December is typically the least active month for tornadoes in the United States, but a powerful outbreak of more than 30 tornadoes hit six states in the mid-Mississippi River Valley Friday night, killing at least 88 people.
Scientists still have a lot to learn about the connection between climate change and tornado outbreaks because any links between them are “difficult to calculate,” NBC Miami Meteorologist Ryan Phillips told NBCLX. Tornadoes formed long before human-caused climate change, but climate change appears to be influencing the conditions which allow twisters to form.
“We cannot assume or rush to connect a warming climate to individual events. But the frequency, or infrequency, of these events should make us take note," Phillips said.
How does climate change affect tornadoes?
When, where and how often tornado outbreaks occur could be increasingly unpredictable as the planet warms. The less we’re able to anticipate tornado outbreaks, the more dangerous and deadly they could become. For example, Phillips said one of the reasons this past weekend's tornadoes were so deadly was that they occurred at night.
"Those who need to receive the warnings are likely asleep or disconnected from the weather situation. In some instances … those receiving the warning cannot see the threat for themselves and may not feel that their life or property is at risk."
Typically, tornadoes are not large in size and do not impact a large geographic area.
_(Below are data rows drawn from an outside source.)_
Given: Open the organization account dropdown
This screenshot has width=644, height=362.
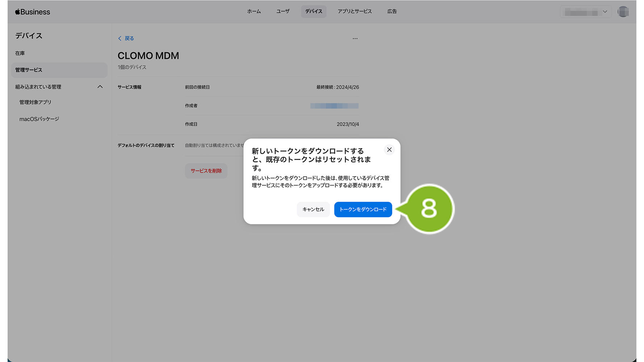Looking at the screenshot, I should pos(586,12).

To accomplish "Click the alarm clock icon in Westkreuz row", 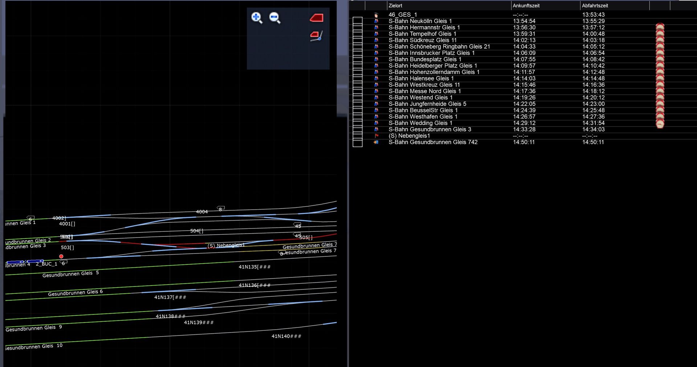I will pyautogui.click(x=660, y=85).
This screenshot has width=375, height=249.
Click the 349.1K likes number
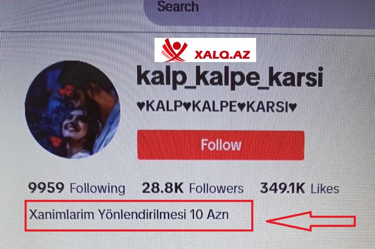[x=282, y=188]
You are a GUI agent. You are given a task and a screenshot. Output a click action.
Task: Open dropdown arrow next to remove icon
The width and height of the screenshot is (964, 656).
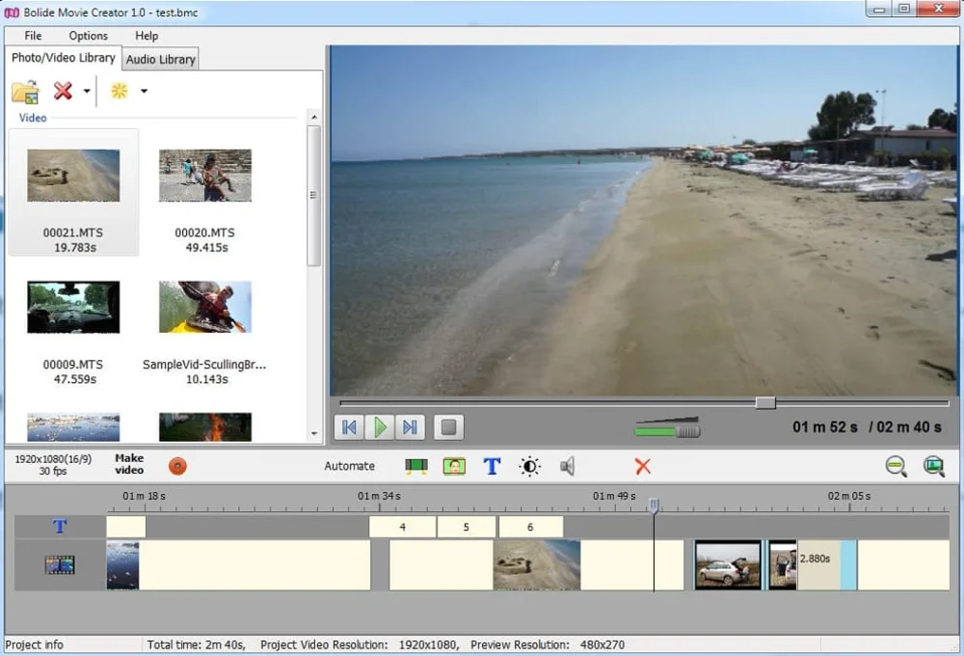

But one of Friday's tornadoes, now being called the "Quad-State Tornado," hit four states — Arkansas, Missouri, Tennessee and Kentucky — in four hours.
To form, tornadoes require specific conditions like warm, humid air and wind shear, a phenomenon in which winds blow in one direction near the surface of the Earth and in different directions at higher altitudes. "The latest science indicates that the combination of these factors is increasing over time, particularly in the winter months in the south central and southeastern states," Michael Mann, climate scientist and author of "The New Climate War," told NBCLX.
"The latest science also indicates a trend toward more intense, destructive tornadoes. The tornado that hit Mayfield, Kentucky, was at the upper end of the scale, with radar-measured winds that neared 300 mph," he continued. "The impacts of climate change are no longer subtle. We’re seeing them play out in the form of these profound extreme weather disasters."
These conditions over the weekend “were not December-like at all,” Phillips added. "If this happened in March, April or September, we might not examine the event with this lens."
Research on climate change and tornadoes
Friday's tornado outbreak aligns with previous research that found peak tornado activity pushing into winter, beginning nearly a week earlier over the past few decades. Another study found that previously less active seasons for tornado outbreaks, like December, will become more active as the planet warms; over the last 40 years, it found that days favorable to tornadoes are decreasing in Texas and the Plains while increasing across the Southeast and Midwest.
Scientists at Columbia University also recently predicted that for every 1 degree celsius the planet warms, we could see favorable conditions for tornadoes increase by up to 20%. That doesn’t necessarily mean tornadoes will happen more often, just that they would be possible more often.
The American Meteorological Society warned that a warming planet could increase the overall risk of tornadoes in the United States by the end of the century. The findings suggest Americans could be up to 36 times more vulnerable to severe storms because of a combination of changes in when and where tornadoes happen along with where we live. Although it’s still a low-risk region, FEMA noted the potential disaster of a tornado hitting New York City.